(HOST) Veteran A-B-C News correspondent and commentator Bill Seamans says that, so far, this primary season has been one of the toughest in recent memory on those experts who make a living predicting our political future, and he suggests that we take moment to pause – and pity the poor pundits.
(SEAMANS) This has been a difficult campaign for the pundit, that journalistic analyst whom the dictionary calls "a learned person who offers commentary as an expert on a certain topic." It’s been said by some political science scholars that it’s really the punditocracy who choose the presidential candidates because of the influence they allegedly have over what we the people think.
Another opinion comes from an anonymous sage who said, "All the pundits ever do is come down from the hills after the battle is over and shoot the wounded." Well, after they missed anticipating Hillary’s sensational upset victory in New Hampshire they, themselves, were among the wounded they had to shoot.
The pundits couldn’t blame the media because they are the media – so they blamed the polls for their failure overlooking what has been written in the Bible of Journalism – those who live by the polls die by the polls.
Our question this morning is what effect will the results of the Ohio and Texas primaries have on the confidence of the commentariat to tell us what to think from now on?

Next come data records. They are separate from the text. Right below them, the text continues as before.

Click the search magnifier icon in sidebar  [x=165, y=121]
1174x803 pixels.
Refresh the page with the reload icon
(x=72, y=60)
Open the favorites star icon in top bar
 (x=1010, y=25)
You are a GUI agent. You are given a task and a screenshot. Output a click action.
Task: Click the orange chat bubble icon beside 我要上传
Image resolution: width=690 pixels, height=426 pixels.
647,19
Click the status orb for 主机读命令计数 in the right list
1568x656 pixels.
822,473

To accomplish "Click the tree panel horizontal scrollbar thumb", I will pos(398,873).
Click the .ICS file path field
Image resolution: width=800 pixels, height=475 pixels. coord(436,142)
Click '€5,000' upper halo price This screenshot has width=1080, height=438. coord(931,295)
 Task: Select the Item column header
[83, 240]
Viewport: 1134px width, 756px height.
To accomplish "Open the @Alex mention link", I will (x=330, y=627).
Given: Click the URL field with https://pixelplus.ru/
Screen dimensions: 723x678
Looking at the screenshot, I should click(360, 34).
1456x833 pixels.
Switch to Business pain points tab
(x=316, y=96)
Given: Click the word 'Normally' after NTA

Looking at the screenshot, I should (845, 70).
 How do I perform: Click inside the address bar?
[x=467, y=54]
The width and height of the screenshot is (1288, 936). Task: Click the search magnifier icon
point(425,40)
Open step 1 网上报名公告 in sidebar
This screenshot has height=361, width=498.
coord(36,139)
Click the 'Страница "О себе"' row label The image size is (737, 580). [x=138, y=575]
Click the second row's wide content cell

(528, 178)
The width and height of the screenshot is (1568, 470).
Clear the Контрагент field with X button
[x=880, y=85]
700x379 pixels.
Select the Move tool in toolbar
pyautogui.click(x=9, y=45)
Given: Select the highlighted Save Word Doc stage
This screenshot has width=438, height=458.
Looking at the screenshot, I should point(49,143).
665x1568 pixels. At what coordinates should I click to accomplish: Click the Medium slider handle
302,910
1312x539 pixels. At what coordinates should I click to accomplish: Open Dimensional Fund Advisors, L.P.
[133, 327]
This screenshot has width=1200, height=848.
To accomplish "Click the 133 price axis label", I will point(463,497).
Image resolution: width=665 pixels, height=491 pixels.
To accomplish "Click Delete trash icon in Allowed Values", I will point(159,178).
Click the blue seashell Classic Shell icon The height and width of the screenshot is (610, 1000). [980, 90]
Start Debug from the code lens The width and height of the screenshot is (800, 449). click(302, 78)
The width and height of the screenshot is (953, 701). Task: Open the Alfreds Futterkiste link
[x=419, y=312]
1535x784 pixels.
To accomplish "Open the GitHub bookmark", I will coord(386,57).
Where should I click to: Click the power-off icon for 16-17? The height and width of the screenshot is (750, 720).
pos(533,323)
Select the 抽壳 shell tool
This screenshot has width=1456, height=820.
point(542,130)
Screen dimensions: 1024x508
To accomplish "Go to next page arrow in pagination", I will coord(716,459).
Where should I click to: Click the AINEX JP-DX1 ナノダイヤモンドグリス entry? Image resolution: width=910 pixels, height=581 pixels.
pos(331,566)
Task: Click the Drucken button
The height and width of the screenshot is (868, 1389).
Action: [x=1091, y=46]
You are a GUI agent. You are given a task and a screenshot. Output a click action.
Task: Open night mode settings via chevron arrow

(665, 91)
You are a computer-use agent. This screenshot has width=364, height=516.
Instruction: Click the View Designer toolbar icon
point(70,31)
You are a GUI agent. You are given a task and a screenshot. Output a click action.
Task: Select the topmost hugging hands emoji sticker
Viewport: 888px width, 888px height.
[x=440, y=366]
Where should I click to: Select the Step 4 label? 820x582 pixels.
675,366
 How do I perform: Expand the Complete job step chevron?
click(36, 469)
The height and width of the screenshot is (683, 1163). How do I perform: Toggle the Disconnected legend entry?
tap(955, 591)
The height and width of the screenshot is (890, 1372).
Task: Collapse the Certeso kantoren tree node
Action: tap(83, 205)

As for the major issues, I’ve heard some people complain that they don’t know any more details than they did twenty debates ago about how the candidates would try to solve crisis problems as President.
The candidates have talked in noncommittal generalities. It’s time the pundits push beyond Hope versus Fear, New versus Old, and Denounce versus Reject. It has become more of a smear campaign than an issue debate. Hillary so pressured the media into getting tough with Barack that one pundit said they were intimidated into demoting Obama from walking on water down to just walking on eggshells.
We would like to hear the candidates debate such politically sensitive subjects as excessive corporate war profits known as blood money, the possible need for a military draft, how to stop overseas tax evasion, and alleged corporate control of their parties. The candidates talk effusively about helping veterans but none has endorsed a proposed renewal of the great original World War Two G.I. Bill of Rights which offered free college tuition or vocational training that gave new lives to over six million veterans – the kind of help urgently needed now.
Since the pundit has not been able to extract specific details from the candidates’ fog of generalities the product of his or her commentaries has been authoritative non-clarification.
After miscalling the results of a couple of major primaries pundits have become extra cautious, some even timid. But after the voters expressed their preferences yesterday in such critical elections perhaps the road to political pontification has been cleared of the debris of failure and the pundit will regain the courage to ask tougher questions and again say something that illuminates rather than clouds our outlook.